Ces projets furent soumis aux représentans de la noblesse ; mais, entre temps, l’assemblée des députés du pays avait cessé d’exister. Elle avait cédé la place à une assemblée nouvelle, et assez semblable, qui portait le nom plus pompeux de représentation nationale. Celle-ci parut accepter d’abord le compromis avantageux que lui présentait le gouvernement. Mais, au dernier moment, l’aristocratie poussa plus loin ses prétentions et ses succès. Elle admettait volontiers la part du compromis qui lui était avantageuse : la limitation de l’édit aux gros tenanciers ; quant à l’attribution immédiate et sans délai de la propriété, la concession lui parut encore au dernier moment excessive. Il n’y avait pas péril en la demeure ; l’édit s’exécutait avec lenteur. L’opposition oligarchique obtint du personnel réactionnaire qui formait une partie de l’entourage de Hardenberg, notamment du ministre de la justice, que tout fût ajourné.

D’ailleurs, la diplomatie et la situation extérieure de l’Europe absorbaient de plus en plus le chancelier qui prêtait à la réforme agraire une attention plus intermittente et plus distraite que jamais.

La guerre d’indépendance interrompit sans y mettre un terme l’œuvre de la réforme agraire.
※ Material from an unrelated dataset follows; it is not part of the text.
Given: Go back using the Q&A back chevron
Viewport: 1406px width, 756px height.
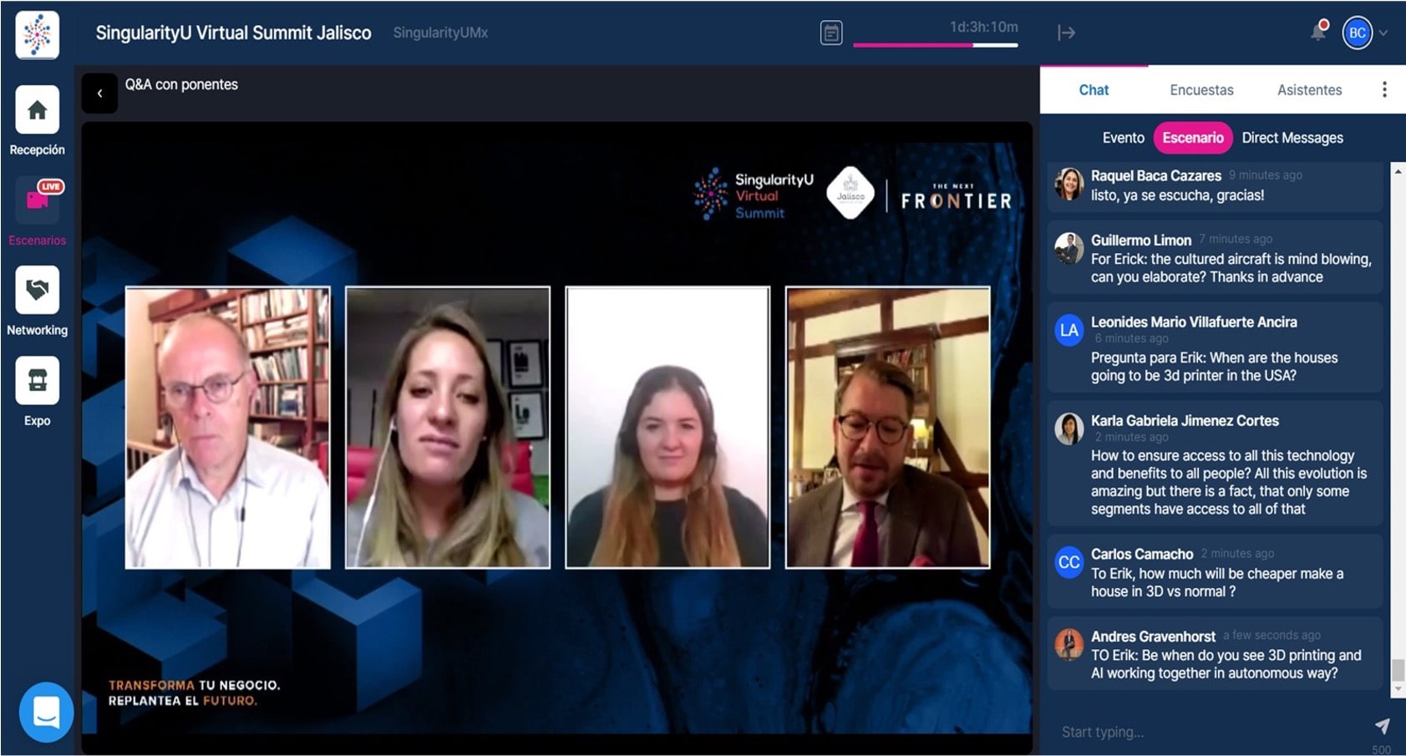Looking at the screenshot, I should (x=99, y=94).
En 1812 encore, de ce côté, tout demeurait en suspens. On pouvait bien mesurer les amputations qu’avait subies le programme primitif du chancelier. L’oligarchie foncière, engagée dans une lutte ardente contre le parti des réformes, pouvait enregistrer plus d’un succès. Secondée dans l’entourage du chancelier par quelques complicités latentes, secondée par l’insouciance de Hardenberg lui-même, elle apportait dans les négociations toute l’habileté, toute la ténacité des intérêts menacés. Elle avait ramené par ses résistances opiniâtres les projets si vastes, si étendus, de la commission de législation, à l’aspect d’un tronçon fort réduit, et d’une tentative restreinte. L’on pouvait se demander même, à suivre la marche des événemens, si, après quelques nouveaux efforts, elle laisserait subsister quoi que ce fût du grand mouvement réformateur qui avait paru entraîner les milieux politiques de la Prusse, et si, par un jeu de bascule qui n’était point pour effrayer sa hardiesse, elle n’allait point passer de la défensive à l’offensive, et substituer aux tentatives d’émancipation de la démocratie rurale, quelques satisfactions nouvelles accordées à ses propres besoins de domination sociale.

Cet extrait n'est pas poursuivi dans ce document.